L’instruction du peuple n’est qu’apparente. Les élèves des écoles gouvernementales se montrent d’admirables joueurs de tennis, mais font de pauvres bacheliers.

Pour que le système anglais ait donné des fruits, il eût fallu que ceux auxquels incombait le pouvoir de diriger la jeunesse actuelle s’adaptassent mieux au milieu et aux circonstances. Le grand reproche que je fais aux occupants, c’est de n’avoir pas essayé de toucher les cœurs avant les cerveaux.

L’Égyptien, essentiellement assimilable et bon enfant, en veut, je crois, moins à l’Angleterre d’avoir souhaité le conquérir que de l’avoir mal compris.

Ce peuple nous aimait ; il nous reproche à présent, avec un peu de justesse, de l’avoir sacrifié aux intérêts politiques. L’aurions-nous mieux dirigé ? Il est difficile de le dire. Nous nous sommes trop souvent montrés de piètres colonisateurs. Mais il est un fait qui me paraît indéniable : c’est la sympathie sans égale que toujours nous inspirâmes à l’Égypte… Cette sympathie, il est cruel de la voir s’évanouir.

Quel que soit le résultat des événements qui se préparent, il faut bien se rendre compte qu’une Égypte nouvelle est née.

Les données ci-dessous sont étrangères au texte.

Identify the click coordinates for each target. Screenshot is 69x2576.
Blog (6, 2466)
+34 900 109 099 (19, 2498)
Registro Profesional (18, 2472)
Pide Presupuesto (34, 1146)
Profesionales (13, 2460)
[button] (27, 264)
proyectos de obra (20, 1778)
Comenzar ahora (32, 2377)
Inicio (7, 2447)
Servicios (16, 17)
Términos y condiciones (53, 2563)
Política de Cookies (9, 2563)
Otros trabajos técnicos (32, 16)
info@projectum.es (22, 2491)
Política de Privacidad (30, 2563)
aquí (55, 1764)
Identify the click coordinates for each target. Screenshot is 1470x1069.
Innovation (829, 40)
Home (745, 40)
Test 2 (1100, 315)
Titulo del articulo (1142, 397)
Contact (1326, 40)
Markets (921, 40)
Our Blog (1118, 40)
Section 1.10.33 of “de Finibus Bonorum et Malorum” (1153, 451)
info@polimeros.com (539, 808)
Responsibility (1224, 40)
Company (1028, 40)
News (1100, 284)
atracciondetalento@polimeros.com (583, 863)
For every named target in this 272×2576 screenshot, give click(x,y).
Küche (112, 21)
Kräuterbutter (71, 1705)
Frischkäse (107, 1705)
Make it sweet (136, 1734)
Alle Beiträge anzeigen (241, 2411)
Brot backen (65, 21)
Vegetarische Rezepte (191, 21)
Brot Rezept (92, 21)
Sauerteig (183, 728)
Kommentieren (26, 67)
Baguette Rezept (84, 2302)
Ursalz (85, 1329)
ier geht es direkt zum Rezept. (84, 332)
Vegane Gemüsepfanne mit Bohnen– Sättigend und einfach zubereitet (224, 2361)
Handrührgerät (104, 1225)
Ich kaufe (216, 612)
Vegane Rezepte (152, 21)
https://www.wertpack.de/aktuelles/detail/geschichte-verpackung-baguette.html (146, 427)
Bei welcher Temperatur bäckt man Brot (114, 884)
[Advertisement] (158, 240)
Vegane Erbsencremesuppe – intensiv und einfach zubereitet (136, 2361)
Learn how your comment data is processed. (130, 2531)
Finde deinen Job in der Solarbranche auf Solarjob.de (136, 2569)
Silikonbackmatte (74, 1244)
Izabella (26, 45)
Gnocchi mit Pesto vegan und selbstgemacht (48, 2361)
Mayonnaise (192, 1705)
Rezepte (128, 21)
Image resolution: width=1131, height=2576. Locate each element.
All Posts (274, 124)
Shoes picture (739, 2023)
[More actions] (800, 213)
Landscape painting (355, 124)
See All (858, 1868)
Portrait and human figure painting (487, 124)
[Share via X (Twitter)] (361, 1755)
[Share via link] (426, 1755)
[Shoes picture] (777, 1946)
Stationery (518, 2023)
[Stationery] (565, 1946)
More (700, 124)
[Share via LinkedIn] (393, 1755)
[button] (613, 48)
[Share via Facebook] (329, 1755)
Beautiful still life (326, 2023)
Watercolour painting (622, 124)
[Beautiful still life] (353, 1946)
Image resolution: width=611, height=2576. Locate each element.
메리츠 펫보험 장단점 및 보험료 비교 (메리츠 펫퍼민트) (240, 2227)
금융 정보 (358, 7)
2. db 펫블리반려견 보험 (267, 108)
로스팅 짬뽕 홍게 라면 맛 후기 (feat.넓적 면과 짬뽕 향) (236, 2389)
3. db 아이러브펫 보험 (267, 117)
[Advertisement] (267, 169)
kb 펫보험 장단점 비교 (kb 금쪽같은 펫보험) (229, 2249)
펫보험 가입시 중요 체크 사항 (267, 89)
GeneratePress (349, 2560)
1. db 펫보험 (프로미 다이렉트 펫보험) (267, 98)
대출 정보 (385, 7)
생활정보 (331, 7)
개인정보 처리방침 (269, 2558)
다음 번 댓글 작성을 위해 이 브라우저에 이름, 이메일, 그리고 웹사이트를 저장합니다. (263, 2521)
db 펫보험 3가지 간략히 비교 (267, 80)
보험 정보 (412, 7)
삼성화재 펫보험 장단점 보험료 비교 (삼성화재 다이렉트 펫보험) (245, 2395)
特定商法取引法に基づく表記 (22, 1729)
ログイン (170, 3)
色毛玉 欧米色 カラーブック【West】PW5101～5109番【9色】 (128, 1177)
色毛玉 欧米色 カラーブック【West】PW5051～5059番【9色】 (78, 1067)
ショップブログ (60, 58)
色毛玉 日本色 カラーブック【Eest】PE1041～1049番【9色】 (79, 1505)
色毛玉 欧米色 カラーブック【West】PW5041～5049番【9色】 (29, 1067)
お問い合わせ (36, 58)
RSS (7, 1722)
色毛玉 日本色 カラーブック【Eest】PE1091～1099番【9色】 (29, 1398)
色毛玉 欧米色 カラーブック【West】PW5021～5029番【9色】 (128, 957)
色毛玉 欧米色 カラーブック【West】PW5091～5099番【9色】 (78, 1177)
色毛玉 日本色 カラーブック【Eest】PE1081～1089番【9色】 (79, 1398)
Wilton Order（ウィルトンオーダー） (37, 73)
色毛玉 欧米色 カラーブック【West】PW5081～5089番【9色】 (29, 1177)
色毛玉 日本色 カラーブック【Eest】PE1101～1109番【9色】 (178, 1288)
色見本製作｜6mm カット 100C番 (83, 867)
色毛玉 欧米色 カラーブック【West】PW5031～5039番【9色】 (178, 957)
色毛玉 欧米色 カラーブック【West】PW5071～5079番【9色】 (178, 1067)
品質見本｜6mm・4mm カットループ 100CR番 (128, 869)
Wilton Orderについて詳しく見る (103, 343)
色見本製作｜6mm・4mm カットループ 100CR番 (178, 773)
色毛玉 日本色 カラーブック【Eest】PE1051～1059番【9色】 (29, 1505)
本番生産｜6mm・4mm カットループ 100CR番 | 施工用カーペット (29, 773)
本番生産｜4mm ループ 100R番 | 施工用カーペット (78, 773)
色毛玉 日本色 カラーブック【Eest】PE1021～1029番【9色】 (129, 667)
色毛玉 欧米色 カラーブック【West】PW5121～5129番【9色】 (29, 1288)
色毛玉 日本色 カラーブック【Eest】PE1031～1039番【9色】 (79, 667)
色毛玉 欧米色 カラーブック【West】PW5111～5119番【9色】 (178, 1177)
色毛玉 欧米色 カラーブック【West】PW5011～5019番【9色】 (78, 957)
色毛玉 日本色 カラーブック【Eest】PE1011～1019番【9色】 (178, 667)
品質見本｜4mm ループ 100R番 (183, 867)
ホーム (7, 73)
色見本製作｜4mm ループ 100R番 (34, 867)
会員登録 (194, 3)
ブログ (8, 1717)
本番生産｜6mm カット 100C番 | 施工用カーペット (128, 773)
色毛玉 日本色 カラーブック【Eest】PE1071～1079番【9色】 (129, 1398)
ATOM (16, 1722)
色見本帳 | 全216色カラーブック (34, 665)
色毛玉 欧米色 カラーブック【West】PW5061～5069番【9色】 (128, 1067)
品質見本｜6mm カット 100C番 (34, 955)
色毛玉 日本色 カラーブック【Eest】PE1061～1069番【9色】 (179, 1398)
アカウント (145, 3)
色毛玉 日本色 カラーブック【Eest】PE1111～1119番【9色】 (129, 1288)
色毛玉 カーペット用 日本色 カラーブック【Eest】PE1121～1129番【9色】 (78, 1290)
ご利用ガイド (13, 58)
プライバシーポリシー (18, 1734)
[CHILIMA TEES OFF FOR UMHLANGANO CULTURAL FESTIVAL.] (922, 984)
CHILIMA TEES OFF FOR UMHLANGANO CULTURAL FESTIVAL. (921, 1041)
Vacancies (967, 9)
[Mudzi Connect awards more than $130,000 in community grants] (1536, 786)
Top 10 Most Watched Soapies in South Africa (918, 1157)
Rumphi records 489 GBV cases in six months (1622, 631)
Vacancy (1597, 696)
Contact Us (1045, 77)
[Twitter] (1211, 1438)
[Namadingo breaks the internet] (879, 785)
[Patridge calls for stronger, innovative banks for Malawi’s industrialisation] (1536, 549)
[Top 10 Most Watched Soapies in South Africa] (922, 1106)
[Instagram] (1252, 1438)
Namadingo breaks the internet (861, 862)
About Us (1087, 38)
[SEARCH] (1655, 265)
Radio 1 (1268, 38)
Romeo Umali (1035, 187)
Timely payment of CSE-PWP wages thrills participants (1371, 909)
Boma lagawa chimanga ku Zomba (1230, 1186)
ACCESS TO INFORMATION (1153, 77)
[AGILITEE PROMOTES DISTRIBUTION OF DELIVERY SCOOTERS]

J’ai dit la surprise éprouvée par les Européens à la vue des prêtres coptes envahissant les mosquées, et prêchant à côté de leurs frères musulmans l’évangile de la liberté. Ceux-là, comme les autres, veulent une Égypte indépendante. Pour mieux affirmer leurs droits, ils ont pensé que rien ne pouvait les aider davantage qu’un rapprochement absolu avec les disciples de Mohamed. Toujours ils avaient vécu côte à côte, sans pourtant trop se mêler. Ils gardaient les mêmes coutumes héritées des glorieux ancêtres et, chez les uns comme chez les autres, malgré la foi si différente, bien des pratiques de l’ancienne Égypte avaient résisté au progrès des siècles.

Mais rien, avant ce jour, n’aurait pu laisser prévoir une fusion aussi complète.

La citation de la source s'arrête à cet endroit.